Women's Studies 2050    Spring 2003
Weeks 11-12    Women and Work

               

Readings: chapter 8

response topic #10: What changes do you think need to occur to create equitable systems of work for all women?


    In 1983 Ruth Schwartz Cowan published her now-classic text  More Work for Mother: The Ironies of Household Technology from the Open Hearth to the Microwave.  Cowan argued that household technology has made more work for women of the house. This is ironic because these modern conveniences are often thought to be time-saving devices - the problem arises because standards of living and the structure inside a household have greatly changed since new technologies were first introduced to Americans. Our lives now are vastly different from the early nineteen hundreds, when standards of cleanliness were vastly different, and most families had outside help that would assist with whatever needed to be done.  It is amazing to realize that as more and more families were able to afford new and improved household technologies, women were expected to do more and more around the home with less help then the previous generation had.
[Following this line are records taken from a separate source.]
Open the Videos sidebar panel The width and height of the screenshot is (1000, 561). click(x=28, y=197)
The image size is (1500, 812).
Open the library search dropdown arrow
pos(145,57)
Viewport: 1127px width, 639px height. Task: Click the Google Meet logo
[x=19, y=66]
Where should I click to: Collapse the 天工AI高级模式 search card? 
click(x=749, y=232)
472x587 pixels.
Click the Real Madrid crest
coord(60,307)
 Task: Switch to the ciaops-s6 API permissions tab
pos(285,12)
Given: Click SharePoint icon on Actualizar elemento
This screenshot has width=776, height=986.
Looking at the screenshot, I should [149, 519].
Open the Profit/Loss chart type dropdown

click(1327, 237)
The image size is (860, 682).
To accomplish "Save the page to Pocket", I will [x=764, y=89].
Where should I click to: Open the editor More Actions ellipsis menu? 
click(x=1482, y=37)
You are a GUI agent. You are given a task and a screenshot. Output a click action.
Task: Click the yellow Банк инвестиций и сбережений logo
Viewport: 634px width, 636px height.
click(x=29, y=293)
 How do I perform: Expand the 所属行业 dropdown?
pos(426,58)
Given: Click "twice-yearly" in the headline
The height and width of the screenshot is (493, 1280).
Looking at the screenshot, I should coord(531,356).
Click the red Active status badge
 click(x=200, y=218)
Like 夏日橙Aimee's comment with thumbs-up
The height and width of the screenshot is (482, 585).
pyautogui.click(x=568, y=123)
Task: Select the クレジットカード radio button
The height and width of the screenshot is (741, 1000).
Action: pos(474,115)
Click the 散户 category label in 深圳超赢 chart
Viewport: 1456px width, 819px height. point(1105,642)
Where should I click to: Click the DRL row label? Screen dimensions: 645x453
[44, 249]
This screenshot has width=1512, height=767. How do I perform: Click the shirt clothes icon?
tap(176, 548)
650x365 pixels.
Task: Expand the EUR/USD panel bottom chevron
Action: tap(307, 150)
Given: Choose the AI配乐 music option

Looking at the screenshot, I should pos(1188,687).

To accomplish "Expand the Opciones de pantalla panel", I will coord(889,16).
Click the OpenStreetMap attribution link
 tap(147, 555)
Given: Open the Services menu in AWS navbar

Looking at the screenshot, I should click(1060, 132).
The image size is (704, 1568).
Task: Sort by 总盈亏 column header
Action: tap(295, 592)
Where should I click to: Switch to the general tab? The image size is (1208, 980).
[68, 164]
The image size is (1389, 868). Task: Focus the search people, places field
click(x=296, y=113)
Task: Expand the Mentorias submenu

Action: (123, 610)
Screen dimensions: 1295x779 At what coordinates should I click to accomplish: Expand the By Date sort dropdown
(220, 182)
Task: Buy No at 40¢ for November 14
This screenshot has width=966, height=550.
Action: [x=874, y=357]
That scares me - right now I can imagine all the work that my mother does - she works probably 40-50 hour work weeks, and then she still needs to cook, clean, and do laundry. I feel like she works all the time, and I try to imagine me (as the next generation) trying to accomplish even more than she does with less help - seems impossible. So when I stop and consider this happening in the past - well it's amazing. 
    Cowan gives us several examples of how various technologies changed women's lives. Looking at an invention such as the washing machine is one great example. Without the context discussed thus far, one would think that the washing machine cut out so much time and helped women out vastly with their household chores. However, if before the washing machine came about, women hired help who would come in and take care of that chore, or sent their wash out to be done elsewhere... then we begin to see the difference. This was the case as Cowan presented it in her book. Some people would have to perform the difficult of washing the clothes on a scrubbing board or bought a hand-cranked machine that still was a difficult task - but most people hired a laundress or went to an outside service. Then the electric motor came along, and you could buy a tub that did your scrubbing. But you still would have to wring out the clothes and hang the clothes to dry. Still a lot of work - so most people still took the option of hiring a laundress or sending their clothes out to be done.      Then after WWII came the automatic washing machine but by this time there is a lot more laundry then previous generations had, since standards of cleanliness are much higher, and there is no more help like the laundress or outside laundries to assist the mother with the laundry - so more work is created for most of the families. 
As Cowan points out, the "technological and social systems for doing housework had been constructed with the expectation that the people engaged in them would be full-time housewives. When the full-time housewives began to disappear, those systems could not adjust quickly." 
    Families of today are expected to work, cook, care for children, transport children and spouses (or themselves) to work, school, or social gatherings, among many other chores - and lots of this work still falls upon the mother.  More Work For Mother paints a grim portrait for the amount of work that needs to be done in a household. Studies that I looked at last semester in my Sociology of Gender course showed that basically a second shift of work existed in the household - and with most household being two parent working families, that second shift of 40 hours often falls on the mother. Some households try to divide things up equally among the parents, but it depends on the household dynamics. 
    Cowan concludes her book well: "We can best solve the problems that beset many working wives and their families not by returning to the way things used to be, not by destroying the technological systems that have provided many benefits, and not by calling for the death of the family as a social institution - but by helping the next generation to neutralize both the sexual connotation of washing machines and vacuum cleaners and the senseless tyranny of spotless shirts and immaculate floors." (Either that or create even better machines that do everything for you?)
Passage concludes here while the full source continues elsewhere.